In Turkana, one nurse is also the doctor for 3,000 villagers

Edward Munene attends to a young patient at Loreng’elup Health Centre in Turkana. He is the only medical officer for a population of over 3,000. PHOTO | CORRESPONDENT |

What you need to know:

  • On a typical working day, Edward, who works seven days a week, opens the health centre at 7am.
  • The reality is that he works alone and long forgot the luxury of work-free weekends.
  • The public institution uses equipment donated by the Safaricom Foundation.

Loreng’elup is a small village in Turkana East, sitting about 60 kilometres from Lodwar Town, the county headquarters.

At the end of a long, dusty, winding rural road, is Loreng’elup Health Centre, which serves more than 3,000 people from 11 hamlets.

The health centre is just like any other in a backwater rural area, except that only one man serves there.

Mr Edward Munene is the doctor, nurse, midwife, pharmacist, counsellor, cook, cleaner and receptionist, all rolled into one.

Pregnant mothers walk dozens of kilometres to consult the young graduate of Murang’a Medical Training College.
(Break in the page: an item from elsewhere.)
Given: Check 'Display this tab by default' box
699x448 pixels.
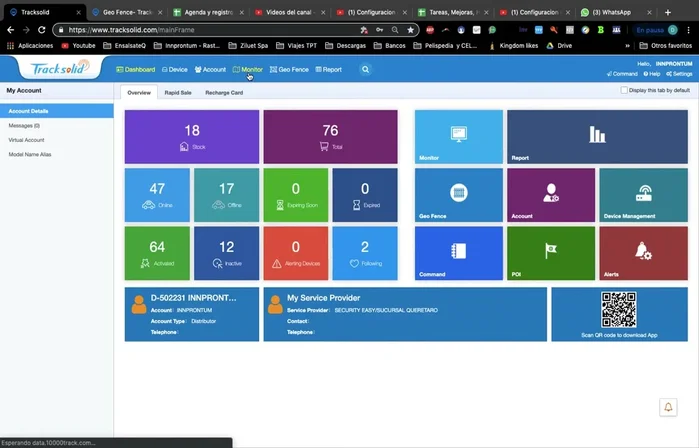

“It is very challenging,” the 26-year-old nurse told the Nation recently, “but somebody has to do this job.”

For miles around, he is the only government “doctor”, but he takes the challenge in stride.

“Every day, children line up here for immunisation; pregnant mothers come to me in pain and I treat all manner of sick people. At night, there are always emergencies and I always have to be alert,” he said.

On a typical working day, Edward, who works seven days a week, opens the health centre at 7am to find the sick already in a queue waiting for him.

NUTRITIONAL SUPPLEMENTS

“Some spend the night in a neighbouring village as they wait to come to the health centre in the morning,” he said.

By the close of business, he will have served up to 30 villagers.

Besides immunising babies, he also distributes nutritional supplements, treats children with malnutrition and helps pregnant women to deliver.

“Occasionally, I have a traditional assistant when I am overwhelmed,” he said.

And when the stream of patients becomes a torrent, traditional assistants are of great help.

“They have been trained on basic testing and handling of sick people,” he said.

“Currently, I have 18 pregnant women under my care and I deliver four or five babies on a monthly basis. When I encounter serious cases, I send them to the referral hospital in Lodwar.”

The health centre receives many maternity cases.

Despite the convenience of delivering at the health centre, where services are free, many mothers opt to give birth at home in line with their culture. That, however, is not his biggest challenge.

“According to the health standards, there should be a reasonable doctor-to-patient ratio. A health centre like this should have at least four nurses and a doctor for a day to interchange with others in the night shift,” he said. That is the ideal.

PRACTICALLY ISOLATED

The reality is that he works alone and long forgot the luxury of work-free weekends.

The public institution uses equipment donated by the Safaricom Foundation.

The mobile-phone reception in the area is weak, which means he is practically isolated as he cannot communicate with his family in Nakuru.

He lives in a single room next to the new maternity wing and travels to Lodwar once a month for food supplies.

When that happens, the health centre has to remain closed, even when a woman in labour walks there.

“This hampers my efforts to encourage them to deliver in a hospital,” he said.

And while the Loreng’elup Health Centre is a ray of hope for ailing villages, whose only other option is traditional medicine, it remains ill-equipped.

“I can admit only one or two critical patients, but then again, we haven’t had constant supply of safe drinking water for the last three months. We rely on a local organisation to supply us with water every two weeks, and I also don’t have a budget that caters for food for the in-patients,” he said.

Aware that doctors have been on strike in some counties over their pay, Edward proposed that the government involve doctors in making decisions that affect the management of the health sector.

“It is not possible for somebody seated in an air-conditioned boardroom to understand what I am going through here in the hardship area. Medical staff have real issues and it is only when you work in such conditions that you understand what we go through,” he said.